Secondo gli esperti, che in Italia al momento puntano su Ei Tower (9,96%), Rai Way (5%), Snam (4,87%), Enel (5,615%), Prysmian (5,1%), FinecoBank (5,07%) e Azimut Holding (5,06%), nel 2018 l’espansione economica che quest’anno è andata sincronizzandosi nelle principali aree del mondo dovrebbe proseguire ulteriormente, anche se a tassi leggermente meno robusti almeno per quanto riguarda la crescita degli utili, che comunque dovrebbe continuare a trascinare al rialzo i listini azionari.
A livello di area geografica, le preferenze di BlackRock vanno agli emergenti, che finora sono rimasti indietro ma ora potrebbero recuperare terreno rispetto ai listini sviluppati grazie a un mix positivo di fattori che va dall’avanzare di riforme in molti mercati chiave alla disponibilità degli investitori a tornare ad incrementare l’esposizione dopo anni di sottopeso.
Da tenere d’occhio in particolare i listini emergenti dell’Asia e, tra quelli dell’America Latina, il Brasile e l’Argentina (cosa che potrebbe fare bene ai titoli maggiormente esposti a tali mercati, come l’italiana Fiat Chrysler Automobiles, ndr). Quanto ai mercati azionari sviluppati, le attese sono positive un po’ ovunque ed il consiglio è di puntare in particolare sui titoli finanziari e tecnologici Usa, sui ciclici europei e sugli esportatori giapponesi (salvo eventuali contraccolpi dovuti a una eccessiva forza dello yen).
Meno brillanti le prospettive per i mercati del credito, dato livelli di spread ormai già molto compressi, bassi rendimenti e un ciclo espansivo ormai nella sua fase matura che sta già vedendo alcune banche centrali come la Federal Reserve rialzare i tassi (si attendono altri tre ritocchi nel corso del 2018 dopo i tre di quest’anno), e altre iniziare una graduale normalizzazione delle proprie politiche monetarie (la Bank of England, che potrebbe rialzare ancora una volta i tassi a fine anno prossimo o la stessa Bce, che da settembre dovrebbe interrompere i suoi acquisti di bond sul mercato).
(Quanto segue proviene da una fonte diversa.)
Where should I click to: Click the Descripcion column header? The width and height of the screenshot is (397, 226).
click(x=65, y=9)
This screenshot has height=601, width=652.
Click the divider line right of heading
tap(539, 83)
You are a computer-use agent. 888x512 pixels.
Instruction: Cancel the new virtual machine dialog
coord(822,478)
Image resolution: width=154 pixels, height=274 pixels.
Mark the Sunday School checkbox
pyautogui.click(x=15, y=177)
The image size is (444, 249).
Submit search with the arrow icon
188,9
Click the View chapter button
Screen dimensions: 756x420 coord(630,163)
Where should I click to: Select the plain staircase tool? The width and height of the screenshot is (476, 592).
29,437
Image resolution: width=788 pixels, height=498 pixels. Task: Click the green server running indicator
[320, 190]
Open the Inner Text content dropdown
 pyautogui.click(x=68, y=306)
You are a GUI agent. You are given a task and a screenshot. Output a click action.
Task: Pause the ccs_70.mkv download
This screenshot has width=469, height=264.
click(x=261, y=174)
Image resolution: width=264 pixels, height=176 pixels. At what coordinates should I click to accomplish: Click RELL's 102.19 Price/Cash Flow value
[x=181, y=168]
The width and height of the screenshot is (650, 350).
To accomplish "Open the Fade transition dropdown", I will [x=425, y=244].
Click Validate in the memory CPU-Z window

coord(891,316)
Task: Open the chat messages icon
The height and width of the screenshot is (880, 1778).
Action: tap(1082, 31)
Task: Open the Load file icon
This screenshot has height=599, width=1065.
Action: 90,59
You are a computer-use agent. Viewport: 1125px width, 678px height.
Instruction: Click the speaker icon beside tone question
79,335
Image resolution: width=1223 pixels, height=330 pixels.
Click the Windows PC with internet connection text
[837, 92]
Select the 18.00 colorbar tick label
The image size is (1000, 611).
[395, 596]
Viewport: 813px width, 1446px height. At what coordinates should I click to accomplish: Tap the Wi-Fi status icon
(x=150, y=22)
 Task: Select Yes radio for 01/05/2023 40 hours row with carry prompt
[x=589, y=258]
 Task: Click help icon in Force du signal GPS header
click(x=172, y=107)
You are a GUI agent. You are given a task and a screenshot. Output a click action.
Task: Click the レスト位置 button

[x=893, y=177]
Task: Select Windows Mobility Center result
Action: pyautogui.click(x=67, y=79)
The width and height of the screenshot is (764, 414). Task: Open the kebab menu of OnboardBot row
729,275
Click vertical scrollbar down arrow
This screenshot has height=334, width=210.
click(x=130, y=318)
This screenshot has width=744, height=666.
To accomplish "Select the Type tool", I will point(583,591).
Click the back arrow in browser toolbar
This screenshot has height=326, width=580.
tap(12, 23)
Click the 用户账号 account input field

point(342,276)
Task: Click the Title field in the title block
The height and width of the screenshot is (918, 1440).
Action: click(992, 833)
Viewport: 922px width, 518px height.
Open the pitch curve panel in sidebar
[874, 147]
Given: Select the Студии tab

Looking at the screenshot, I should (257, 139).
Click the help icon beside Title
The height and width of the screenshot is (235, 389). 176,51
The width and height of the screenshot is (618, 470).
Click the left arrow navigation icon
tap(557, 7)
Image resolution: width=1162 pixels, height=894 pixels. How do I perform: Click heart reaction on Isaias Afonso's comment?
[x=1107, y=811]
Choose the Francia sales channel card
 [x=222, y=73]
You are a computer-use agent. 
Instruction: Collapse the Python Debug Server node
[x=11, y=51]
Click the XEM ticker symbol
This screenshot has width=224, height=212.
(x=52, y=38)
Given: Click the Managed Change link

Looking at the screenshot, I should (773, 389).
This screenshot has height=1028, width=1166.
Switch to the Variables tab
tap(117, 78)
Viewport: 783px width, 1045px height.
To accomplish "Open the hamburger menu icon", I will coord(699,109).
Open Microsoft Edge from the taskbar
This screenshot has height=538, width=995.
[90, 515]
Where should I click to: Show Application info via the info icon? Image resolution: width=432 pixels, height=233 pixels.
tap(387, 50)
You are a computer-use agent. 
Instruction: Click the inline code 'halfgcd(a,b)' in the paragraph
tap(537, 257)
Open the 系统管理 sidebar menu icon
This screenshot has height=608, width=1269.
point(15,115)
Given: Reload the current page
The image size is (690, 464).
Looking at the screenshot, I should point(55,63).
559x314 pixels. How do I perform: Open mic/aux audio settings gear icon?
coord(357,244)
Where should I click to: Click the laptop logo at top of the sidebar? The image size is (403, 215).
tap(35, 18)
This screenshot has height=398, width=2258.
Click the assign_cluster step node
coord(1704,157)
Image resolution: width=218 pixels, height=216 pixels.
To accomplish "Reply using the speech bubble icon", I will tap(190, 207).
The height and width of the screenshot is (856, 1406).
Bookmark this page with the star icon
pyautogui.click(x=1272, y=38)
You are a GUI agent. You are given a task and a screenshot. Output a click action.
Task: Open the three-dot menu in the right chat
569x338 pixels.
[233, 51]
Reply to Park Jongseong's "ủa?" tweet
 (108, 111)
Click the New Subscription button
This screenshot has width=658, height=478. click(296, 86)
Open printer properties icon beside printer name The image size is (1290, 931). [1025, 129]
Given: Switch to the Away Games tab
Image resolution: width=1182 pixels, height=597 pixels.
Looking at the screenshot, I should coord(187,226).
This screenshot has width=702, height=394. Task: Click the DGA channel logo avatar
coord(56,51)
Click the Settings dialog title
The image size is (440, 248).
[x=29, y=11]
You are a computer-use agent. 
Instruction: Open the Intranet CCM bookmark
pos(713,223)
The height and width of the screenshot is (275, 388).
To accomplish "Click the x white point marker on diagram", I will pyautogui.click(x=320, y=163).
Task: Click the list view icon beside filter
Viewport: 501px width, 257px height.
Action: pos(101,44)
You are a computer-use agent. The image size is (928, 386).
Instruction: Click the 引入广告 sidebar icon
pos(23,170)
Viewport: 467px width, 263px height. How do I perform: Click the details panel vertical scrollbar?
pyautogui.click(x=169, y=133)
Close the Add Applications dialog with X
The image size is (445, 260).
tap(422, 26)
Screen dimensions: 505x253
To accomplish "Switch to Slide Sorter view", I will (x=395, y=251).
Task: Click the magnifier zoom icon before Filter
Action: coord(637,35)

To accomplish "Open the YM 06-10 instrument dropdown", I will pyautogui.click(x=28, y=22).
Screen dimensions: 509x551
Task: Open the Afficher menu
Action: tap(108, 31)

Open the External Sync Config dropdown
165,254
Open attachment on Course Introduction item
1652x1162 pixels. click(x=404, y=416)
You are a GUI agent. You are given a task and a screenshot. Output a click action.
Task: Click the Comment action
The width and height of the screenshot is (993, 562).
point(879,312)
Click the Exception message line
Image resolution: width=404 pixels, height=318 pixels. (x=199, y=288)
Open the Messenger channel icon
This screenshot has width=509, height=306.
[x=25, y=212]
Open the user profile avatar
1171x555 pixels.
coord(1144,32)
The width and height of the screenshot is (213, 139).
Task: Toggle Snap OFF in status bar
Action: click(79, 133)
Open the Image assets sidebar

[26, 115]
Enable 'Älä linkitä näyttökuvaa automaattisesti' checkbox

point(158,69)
L’abbondanza di risparmio a livello mondiale e l’appetito per tassi più elevati degli attuali dovrebbero fungere da sostegno per i mercati obbligazionari, riducendo di molto lo spazio per un rialzo dei tassi di mercato, ma anche in questo caso il gioco sembra essere quello di limitare i danni più che di cercare di guadagnare cifre importanti. In ogni caso tra i titoli a reddito fisso, le preferenze degli uomini di BlackRock vanno ai titoli indicizzati all’inflazione (come il Btp Italia, per intenderci), piuttosto che quelli a tasso fisso, soprattutto per quanto riguarda il mercato americano.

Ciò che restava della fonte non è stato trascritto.